The present disclosure provides a new process for preparing coffee and chocolate containing beverages, which are stable for a period of several months, typically about 4 months, without losing their homogeneity, taste and mouth-feel, even when stored at room temperature. This extremely long period of stability is obtained by a unique high pressure homogenization process, as will be described herein.

Thus, in an aspect, the present disclosure provides a process for preparing a beverage, comprising:

(a) mixing water, a chocolate composition and a coffee composition to obtain a mixture, optionally at an elevated temperature, such that the mixture is in a liquid state; and

(b) homogenizing the mixture at a homogenization pressure of at least 800 bars. In the process of the invention, water is first mixed with a chocolate composition and a coffee composition to obtain a homogenous mixture. It is of note that in processes of the invention the main liquid comprising the beverage is water. Thus, beverages produced in a process of the invention are substantially dairy-free, meaning the beverages are free of liquid milk or liquid dairy components. Although the beverage may comprise a limited amount of solid dairy components, such originate from the chocolate composition rather than from added dairy ingredients. In the context of the present disclosure, the term chocolate composition is meant to encompass compositions of matter comprising at least 10 wt% cocoa solids and at least 10 wt% of cocoa butter. The chocolate composition may further comprise up to 70 wt% sweetener (i.e. sugar, sucrose or any other sweetener) and optionally up to 40 wt% milk solids. The chocolate composition may be provided at a solid form, namely, as blocks, tables, buttons, discs, drops, chips, flakes, shavings, or powdered form. Thus, in some embodiments, when the chocolate composition is provided in solid or powdered form, the mixture may require mixing at elevated temperatures until sufficient, at time substantially full, melting of the chocolate composition is obtained.

Alternatively, the chocolate composition may be provided in liquid form, i.e. molten chocolate, chocolate extract, chocolate flavor, chocolate liquor and others.
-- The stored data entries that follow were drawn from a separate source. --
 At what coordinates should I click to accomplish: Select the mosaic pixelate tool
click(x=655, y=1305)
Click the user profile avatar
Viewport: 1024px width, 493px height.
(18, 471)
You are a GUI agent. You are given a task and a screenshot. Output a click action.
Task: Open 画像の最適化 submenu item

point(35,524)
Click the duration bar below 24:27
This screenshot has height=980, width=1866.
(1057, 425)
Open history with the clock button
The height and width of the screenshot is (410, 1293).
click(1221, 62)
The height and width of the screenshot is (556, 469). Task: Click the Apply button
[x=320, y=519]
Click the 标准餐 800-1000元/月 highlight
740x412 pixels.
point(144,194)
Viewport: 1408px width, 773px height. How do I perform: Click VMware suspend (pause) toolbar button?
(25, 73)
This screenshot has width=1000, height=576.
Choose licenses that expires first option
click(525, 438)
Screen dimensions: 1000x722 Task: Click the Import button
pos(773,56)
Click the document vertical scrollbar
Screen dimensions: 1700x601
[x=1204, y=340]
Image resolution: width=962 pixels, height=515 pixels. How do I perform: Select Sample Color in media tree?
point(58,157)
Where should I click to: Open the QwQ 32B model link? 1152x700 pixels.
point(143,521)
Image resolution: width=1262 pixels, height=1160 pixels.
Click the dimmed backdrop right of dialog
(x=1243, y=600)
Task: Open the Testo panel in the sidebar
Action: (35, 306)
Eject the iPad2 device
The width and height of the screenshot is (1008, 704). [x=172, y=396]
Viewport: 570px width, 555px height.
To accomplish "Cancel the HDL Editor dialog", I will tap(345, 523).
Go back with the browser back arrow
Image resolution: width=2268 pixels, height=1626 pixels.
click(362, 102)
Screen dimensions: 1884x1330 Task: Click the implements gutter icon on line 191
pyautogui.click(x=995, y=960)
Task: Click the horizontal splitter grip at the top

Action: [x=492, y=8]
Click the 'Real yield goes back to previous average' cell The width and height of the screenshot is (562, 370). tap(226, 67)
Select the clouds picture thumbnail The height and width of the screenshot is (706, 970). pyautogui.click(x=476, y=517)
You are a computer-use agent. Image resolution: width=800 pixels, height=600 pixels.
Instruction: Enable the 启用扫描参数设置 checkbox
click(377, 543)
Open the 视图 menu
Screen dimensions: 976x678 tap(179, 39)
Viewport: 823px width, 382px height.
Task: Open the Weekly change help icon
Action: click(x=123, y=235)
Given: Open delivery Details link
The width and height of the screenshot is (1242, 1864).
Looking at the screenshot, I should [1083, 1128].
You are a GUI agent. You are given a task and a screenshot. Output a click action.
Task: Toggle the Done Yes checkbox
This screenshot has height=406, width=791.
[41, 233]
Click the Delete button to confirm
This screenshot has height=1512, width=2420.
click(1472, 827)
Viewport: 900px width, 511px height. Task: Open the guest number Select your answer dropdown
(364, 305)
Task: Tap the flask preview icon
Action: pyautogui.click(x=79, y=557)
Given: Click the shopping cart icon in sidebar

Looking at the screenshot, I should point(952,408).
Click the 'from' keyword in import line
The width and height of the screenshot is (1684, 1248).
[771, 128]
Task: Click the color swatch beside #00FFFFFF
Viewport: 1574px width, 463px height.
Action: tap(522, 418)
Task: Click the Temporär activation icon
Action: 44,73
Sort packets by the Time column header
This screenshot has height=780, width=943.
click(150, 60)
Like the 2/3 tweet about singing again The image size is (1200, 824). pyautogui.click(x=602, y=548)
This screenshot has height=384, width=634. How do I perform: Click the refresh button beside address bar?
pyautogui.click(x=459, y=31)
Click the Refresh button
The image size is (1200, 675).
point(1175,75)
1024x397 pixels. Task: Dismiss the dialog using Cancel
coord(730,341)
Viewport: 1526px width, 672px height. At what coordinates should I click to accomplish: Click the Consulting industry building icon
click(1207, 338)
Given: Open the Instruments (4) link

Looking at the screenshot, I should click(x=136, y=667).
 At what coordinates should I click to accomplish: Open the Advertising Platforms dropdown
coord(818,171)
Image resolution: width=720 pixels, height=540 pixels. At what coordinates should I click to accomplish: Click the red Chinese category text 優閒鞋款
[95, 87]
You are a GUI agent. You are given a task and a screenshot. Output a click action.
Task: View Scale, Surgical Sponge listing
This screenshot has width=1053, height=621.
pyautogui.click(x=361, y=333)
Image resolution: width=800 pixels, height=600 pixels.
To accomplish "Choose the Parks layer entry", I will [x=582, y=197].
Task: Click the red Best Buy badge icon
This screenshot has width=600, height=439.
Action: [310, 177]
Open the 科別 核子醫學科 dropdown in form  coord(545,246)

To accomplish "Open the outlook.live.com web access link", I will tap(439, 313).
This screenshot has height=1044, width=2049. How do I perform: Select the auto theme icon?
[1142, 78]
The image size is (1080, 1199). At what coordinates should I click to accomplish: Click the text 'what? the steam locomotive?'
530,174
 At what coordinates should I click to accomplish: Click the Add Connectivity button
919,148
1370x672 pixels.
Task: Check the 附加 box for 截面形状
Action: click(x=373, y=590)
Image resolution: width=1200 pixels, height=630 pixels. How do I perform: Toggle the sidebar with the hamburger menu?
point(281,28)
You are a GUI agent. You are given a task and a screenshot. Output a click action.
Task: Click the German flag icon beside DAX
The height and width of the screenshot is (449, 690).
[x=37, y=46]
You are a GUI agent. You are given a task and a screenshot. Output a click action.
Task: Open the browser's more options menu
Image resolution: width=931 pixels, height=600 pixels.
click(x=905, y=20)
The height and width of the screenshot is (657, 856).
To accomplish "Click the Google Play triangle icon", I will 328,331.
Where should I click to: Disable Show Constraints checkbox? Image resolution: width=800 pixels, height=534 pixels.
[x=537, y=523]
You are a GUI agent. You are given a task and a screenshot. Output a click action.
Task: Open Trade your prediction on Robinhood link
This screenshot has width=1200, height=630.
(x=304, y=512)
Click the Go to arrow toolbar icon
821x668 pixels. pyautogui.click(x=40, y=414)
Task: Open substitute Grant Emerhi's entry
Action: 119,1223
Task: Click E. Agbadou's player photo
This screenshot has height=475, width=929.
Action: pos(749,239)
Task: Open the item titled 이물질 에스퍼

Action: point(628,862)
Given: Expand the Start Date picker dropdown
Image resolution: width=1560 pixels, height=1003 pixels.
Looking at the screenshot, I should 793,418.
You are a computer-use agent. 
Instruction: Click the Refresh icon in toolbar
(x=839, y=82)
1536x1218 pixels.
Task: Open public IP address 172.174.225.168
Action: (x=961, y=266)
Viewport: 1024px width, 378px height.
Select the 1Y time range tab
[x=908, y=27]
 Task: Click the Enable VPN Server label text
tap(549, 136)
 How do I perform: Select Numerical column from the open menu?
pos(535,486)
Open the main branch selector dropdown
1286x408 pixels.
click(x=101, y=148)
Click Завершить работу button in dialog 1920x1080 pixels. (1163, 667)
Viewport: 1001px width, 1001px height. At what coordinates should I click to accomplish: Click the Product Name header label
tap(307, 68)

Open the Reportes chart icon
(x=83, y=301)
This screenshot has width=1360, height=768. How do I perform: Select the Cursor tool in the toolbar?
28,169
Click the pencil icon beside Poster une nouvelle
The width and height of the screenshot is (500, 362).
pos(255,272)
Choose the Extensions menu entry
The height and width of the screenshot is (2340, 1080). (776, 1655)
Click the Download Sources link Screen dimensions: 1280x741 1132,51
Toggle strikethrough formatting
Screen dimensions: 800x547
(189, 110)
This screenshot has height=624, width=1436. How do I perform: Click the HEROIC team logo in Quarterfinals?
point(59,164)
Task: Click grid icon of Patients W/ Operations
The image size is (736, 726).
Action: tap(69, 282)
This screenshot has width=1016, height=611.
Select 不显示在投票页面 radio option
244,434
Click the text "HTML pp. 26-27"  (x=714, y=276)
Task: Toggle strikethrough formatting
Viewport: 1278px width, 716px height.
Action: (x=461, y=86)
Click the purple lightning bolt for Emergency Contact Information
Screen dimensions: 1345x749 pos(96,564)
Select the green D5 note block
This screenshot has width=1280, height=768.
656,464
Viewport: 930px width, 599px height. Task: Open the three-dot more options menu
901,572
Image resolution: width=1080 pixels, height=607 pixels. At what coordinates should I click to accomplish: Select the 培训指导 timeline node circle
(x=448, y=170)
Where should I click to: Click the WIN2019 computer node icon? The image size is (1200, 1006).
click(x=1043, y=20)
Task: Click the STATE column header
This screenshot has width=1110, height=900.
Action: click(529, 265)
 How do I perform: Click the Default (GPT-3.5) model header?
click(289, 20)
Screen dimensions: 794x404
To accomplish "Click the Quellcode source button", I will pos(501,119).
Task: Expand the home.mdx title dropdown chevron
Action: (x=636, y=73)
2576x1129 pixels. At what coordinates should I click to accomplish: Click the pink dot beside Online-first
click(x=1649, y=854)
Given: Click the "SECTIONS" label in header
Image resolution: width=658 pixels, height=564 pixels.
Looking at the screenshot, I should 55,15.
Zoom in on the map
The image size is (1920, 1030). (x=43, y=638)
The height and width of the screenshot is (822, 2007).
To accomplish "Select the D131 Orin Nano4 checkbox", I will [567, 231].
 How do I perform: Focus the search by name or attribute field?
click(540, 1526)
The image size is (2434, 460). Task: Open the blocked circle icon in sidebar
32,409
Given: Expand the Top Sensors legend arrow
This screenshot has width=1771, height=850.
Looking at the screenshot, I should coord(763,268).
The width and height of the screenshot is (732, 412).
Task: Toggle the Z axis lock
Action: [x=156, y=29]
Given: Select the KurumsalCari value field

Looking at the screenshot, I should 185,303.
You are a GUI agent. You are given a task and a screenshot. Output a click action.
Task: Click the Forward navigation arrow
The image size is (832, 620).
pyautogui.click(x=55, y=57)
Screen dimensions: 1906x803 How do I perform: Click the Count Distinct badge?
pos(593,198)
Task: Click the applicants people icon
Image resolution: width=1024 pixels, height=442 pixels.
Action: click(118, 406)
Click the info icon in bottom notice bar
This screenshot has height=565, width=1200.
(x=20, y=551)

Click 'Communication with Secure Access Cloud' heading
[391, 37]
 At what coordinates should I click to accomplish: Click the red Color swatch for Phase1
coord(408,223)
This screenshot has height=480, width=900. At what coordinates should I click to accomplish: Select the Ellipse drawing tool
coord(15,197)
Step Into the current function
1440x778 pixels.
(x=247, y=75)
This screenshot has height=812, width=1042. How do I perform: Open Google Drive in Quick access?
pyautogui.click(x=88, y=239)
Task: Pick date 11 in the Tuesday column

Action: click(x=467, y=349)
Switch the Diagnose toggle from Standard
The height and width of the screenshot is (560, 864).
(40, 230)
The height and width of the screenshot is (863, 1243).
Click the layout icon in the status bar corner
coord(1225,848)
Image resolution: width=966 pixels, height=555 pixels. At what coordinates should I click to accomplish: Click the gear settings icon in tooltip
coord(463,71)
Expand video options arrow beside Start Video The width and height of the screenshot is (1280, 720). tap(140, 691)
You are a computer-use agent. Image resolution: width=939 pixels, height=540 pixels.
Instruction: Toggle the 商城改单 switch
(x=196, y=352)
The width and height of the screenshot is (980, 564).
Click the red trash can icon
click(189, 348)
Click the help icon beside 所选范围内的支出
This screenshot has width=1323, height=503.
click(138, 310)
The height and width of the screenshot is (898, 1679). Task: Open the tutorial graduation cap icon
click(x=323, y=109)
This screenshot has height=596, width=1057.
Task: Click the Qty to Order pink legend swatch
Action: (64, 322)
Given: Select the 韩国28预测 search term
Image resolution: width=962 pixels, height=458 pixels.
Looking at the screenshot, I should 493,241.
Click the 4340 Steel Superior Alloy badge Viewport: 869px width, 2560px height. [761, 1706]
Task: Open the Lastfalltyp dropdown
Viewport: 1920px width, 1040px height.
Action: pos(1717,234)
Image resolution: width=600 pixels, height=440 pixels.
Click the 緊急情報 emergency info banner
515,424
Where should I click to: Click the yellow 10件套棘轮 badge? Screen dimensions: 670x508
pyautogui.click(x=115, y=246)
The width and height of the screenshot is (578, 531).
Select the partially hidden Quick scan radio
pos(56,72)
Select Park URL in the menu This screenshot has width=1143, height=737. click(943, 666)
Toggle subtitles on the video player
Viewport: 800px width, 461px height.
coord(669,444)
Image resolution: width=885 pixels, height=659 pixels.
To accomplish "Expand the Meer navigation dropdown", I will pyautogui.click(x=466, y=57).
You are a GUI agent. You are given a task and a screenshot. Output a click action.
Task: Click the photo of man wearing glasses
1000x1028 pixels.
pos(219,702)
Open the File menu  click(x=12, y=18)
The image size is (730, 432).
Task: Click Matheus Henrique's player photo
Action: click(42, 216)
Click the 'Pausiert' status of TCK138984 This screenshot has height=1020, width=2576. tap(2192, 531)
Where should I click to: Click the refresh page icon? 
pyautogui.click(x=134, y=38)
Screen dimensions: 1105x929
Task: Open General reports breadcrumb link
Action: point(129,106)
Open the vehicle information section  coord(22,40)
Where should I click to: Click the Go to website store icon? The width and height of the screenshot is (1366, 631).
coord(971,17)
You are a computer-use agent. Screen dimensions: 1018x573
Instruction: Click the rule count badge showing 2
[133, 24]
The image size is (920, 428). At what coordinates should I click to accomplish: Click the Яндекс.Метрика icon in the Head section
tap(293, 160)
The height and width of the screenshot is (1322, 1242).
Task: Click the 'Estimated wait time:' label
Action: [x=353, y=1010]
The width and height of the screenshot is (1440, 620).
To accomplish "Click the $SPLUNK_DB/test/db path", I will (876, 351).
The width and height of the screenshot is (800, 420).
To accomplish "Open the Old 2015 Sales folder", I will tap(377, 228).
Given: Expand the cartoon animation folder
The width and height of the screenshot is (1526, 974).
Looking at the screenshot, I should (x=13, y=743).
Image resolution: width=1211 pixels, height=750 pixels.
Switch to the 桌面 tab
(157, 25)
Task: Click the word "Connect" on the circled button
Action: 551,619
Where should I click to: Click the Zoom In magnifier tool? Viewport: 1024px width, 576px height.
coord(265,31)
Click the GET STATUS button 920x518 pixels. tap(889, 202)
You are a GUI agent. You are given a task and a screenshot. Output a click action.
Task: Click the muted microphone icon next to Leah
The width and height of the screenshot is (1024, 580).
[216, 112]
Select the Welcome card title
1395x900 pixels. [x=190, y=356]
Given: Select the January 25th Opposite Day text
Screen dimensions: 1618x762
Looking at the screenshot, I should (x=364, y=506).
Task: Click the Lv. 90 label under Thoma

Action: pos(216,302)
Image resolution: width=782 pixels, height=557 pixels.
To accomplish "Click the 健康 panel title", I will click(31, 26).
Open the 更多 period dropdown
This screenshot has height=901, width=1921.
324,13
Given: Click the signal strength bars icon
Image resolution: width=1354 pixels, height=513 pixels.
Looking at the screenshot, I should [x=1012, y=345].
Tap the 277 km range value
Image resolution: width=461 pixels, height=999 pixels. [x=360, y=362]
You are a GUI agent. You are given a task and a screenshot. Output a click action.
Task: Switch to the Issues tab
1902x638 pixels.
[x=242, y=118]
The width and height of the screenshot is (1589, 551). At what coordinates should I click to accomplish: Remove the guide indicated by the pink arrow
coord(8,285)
The chocolate composition may be unsweetened chocolate, dark or extra dark chocolate (typically containing at least 40% cocoa solids, devoid of milk solids), semi- sweet or bittersweet chocolate (typically containing at least 30% cocoa solids and up to 14 wt% milk solids), or milk chocolate (containing at least 12 wt% milk solids).

It is of note that the chocolate may further contain flavoring agents, such as aromatic oils, flavoring extracts, etc.

In some embodiments, the mixture comprises between about 10 and about 20 wt% chocolate composition. Namely, the mixture (and subsequently the beverage) may comprise 10, 11, 12, 13, 14, 15, 16, 17, 18, 19 or 20 wt% of chocolate composition. In other embodiments, the mixture may comprise between about 14-18 wt%, or even between about 15-17 wt% chocolate composition.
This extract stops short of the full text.